Além destas tropas ainda existiram Flechas, com constituição e finalidades idênticas aos de Angola, mas a sua implantação, apesar de apoiada pelos rodesianos e por elementos da DGS de Angola, nunca foi bem vista pelas autoridades militares em Moçambique e foram sempre incipientes.

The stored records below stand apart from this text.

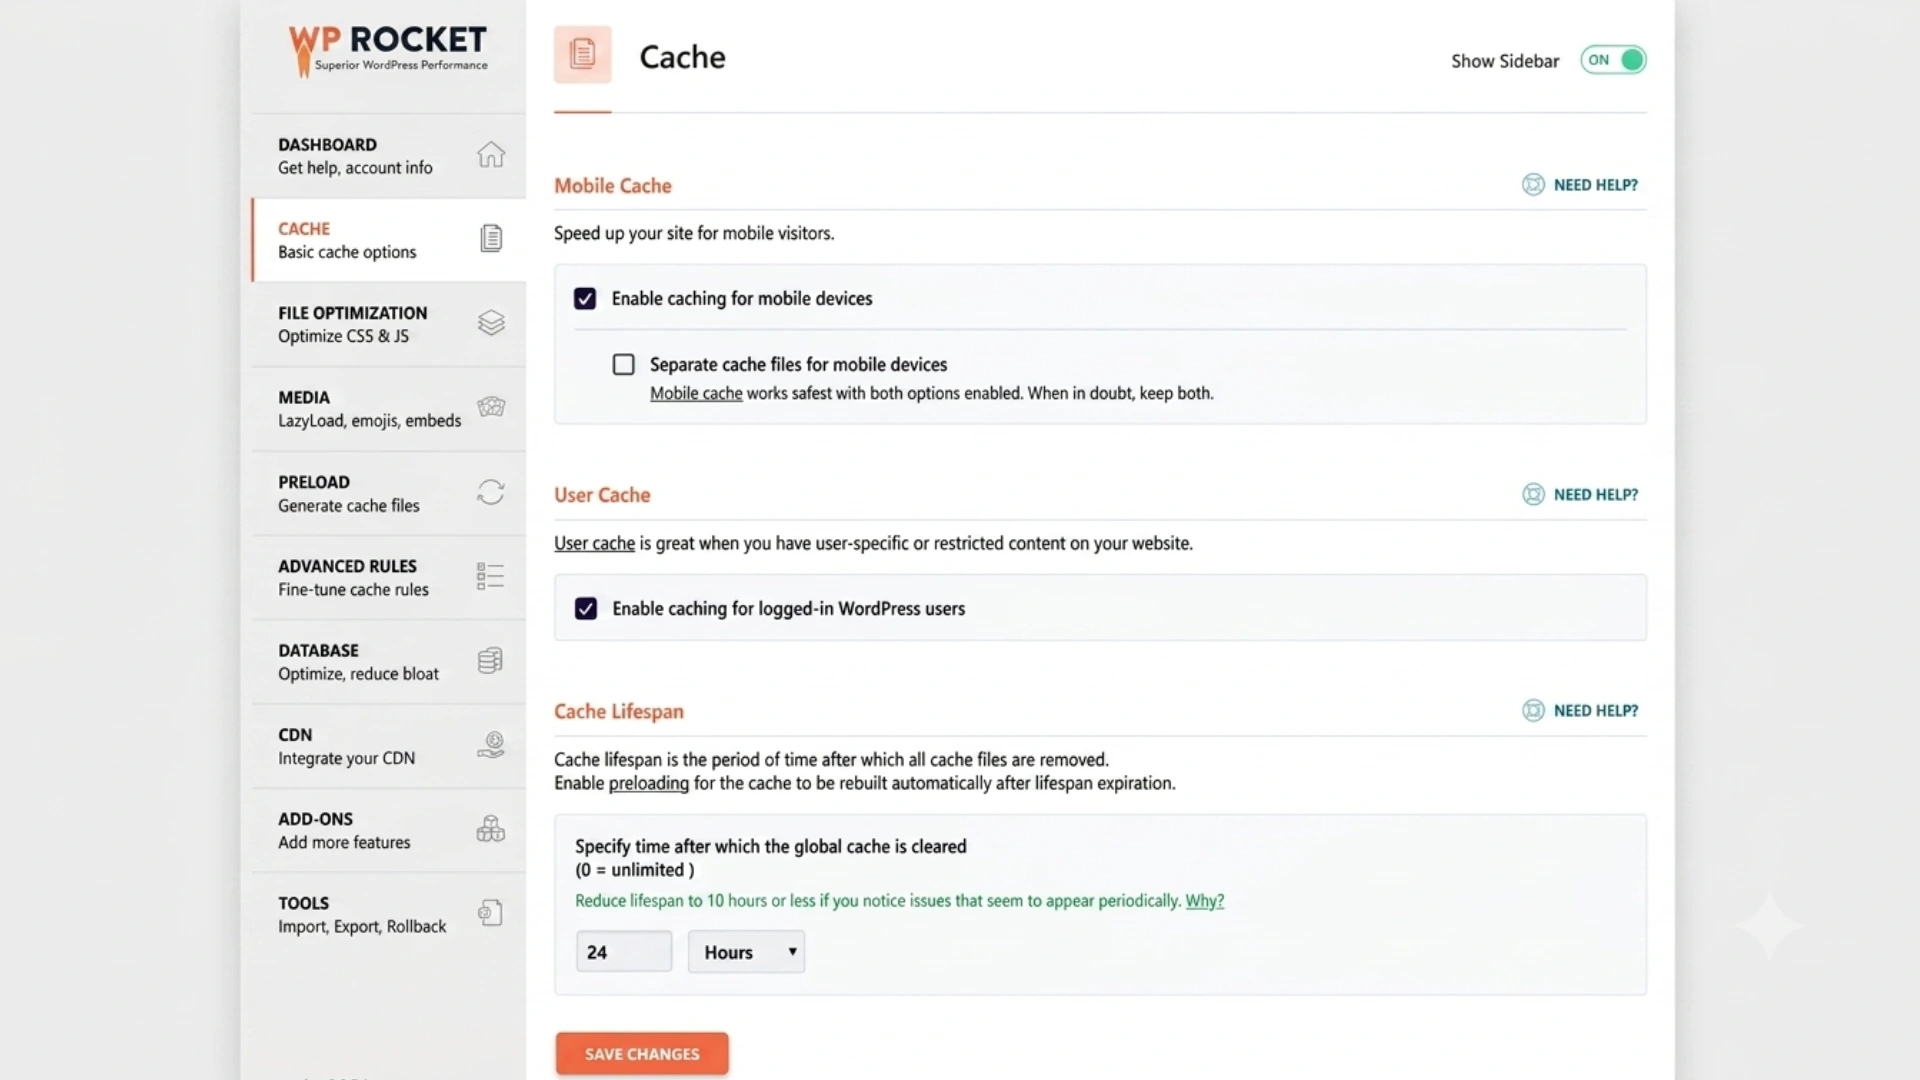
Task: Follow the Why? link about lifespan
Action: coord(1205,901)
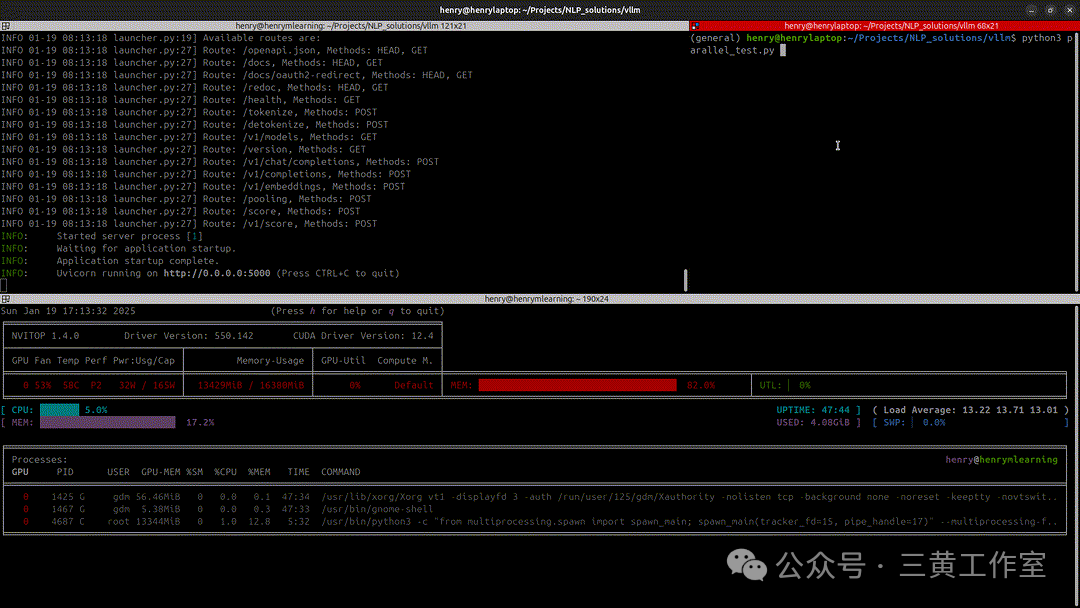The width and height of the screenshot is (1080, 608).
Task: Click the terminal group icon in the top-left pane title bar
Action: (x=5, y=25)
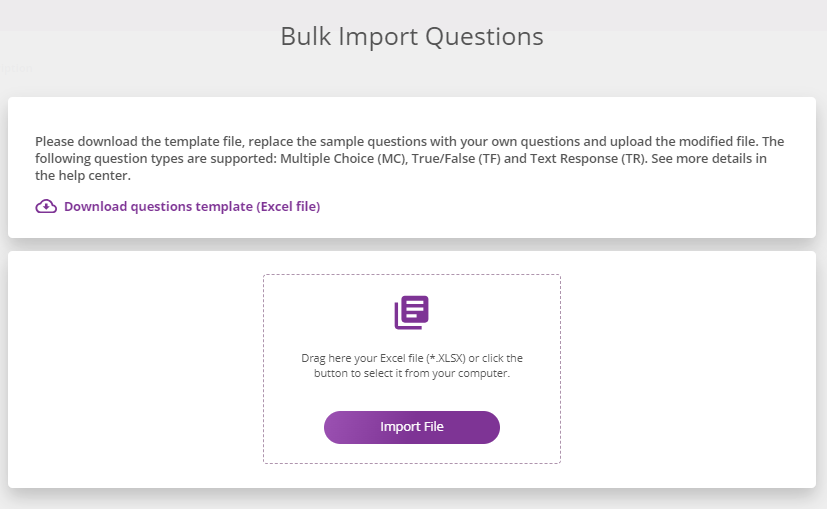Click the 'Multiple Choice (MC)' text

click(343, 159)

Ao longo da guerra foram criados em Moçambique, ou continuaram a existir com novas missões, variados grupos com estatutos e dependências pouco definidas, tendo como base os grupos de milícias, dependentes das autoridades administrativas. Destinavam-se essencialmente à autodefesa das populações e à manutenção da ordem, contudo, alguns, como o conhecido grupo do Roxo, tiveram papel ofensivo na guerra contra a FRELIMO no Niassa. Noutros locais de Moçambique organizaram-se milícias de intervenção, depois designadas por guardas rurais, com a missão de combate e milícias de protecção, que constituíam um corpo militar de segunda linha, com a missão principal de autodefesa das populações da área administrativa a que pertenciam, preservando a manutenção da ordem instituída.

 

Pintura de parede com o emblema dos pisteiros de combate de Moçambique. [AHM, foto de P. McIntosh]

 

As milícias do engenheiro Jardim

Como era inevitável em Moçambique, também surgiram umas milícias da iniciativa de Jorge Jardim. Começaram por ser a autodefesa na região de Mecanhelas, para assegurar a ligação com o Malawi e, por vezes, a intervenção naquele país, mas também actuaram como auxiliares das forças portuguesas na zona do Niassa. Com as milícias pretendia-se conferir às autoridades tradicionais um meio relativamente eficaz de policiar a periferia e o interior dos agregados populacionais a seu cargo. Estas estariam, assim, mais capazes de fornecer dados concretos às autoridades administrativas sobre a evolução verificada naqueles agregados por si controlados. De uma forma geral, estas tropas integraram-se na acção das forças portuguesas e lutavam com grande empenho, pois não só tinham um emprego relativamente bem remunerado, com todas as regalias inerentes à condição militar, como, além do mais, acreditavam na vitória portuguesa, ou do engenheiro Jardim.

 

Um caminho perigoso

Em suma, para fazer crescer as guarnições das três colónias em guerra, optou-se por incrementar o recrutamento local. Para além da criação de unidades quase totalmente constituídas por militares africanos, foi igualmente utilizada a “miscigenação” das unidades oriundas da Metrópole, as quais chegavam aos TO incompletas, para aí serem recompletadas com pessoal recrutado localmente. Os efectivos em praças – cabos e soldados – também já não satisfaziam as necessidades dos teatros de operações. Desde 1967 que se atingira o limite máximo das capacidades de recrutamento em Portugal. A aludida africanização da guerra foi muito mais extensa do que se imagina (ver quadro). Em Moçambique, por exemplo, os efectivos africanos representavam, por altura do 25 de Abril, mais de metade da guarnição. Esta realidade – que tem sido lembrada muitas vezes como sendo uma prova da adesão das populações autóctones à política ultramarina portuguesa – haveria de ter, porém, um incómodo reverso da medalha, quando chegasse a hora de utilizar o aparelho militar para apoio directo a uma política de transição para a independência e as unidades miscigenadas vacilassem no capítulo da coesão e da disciplina.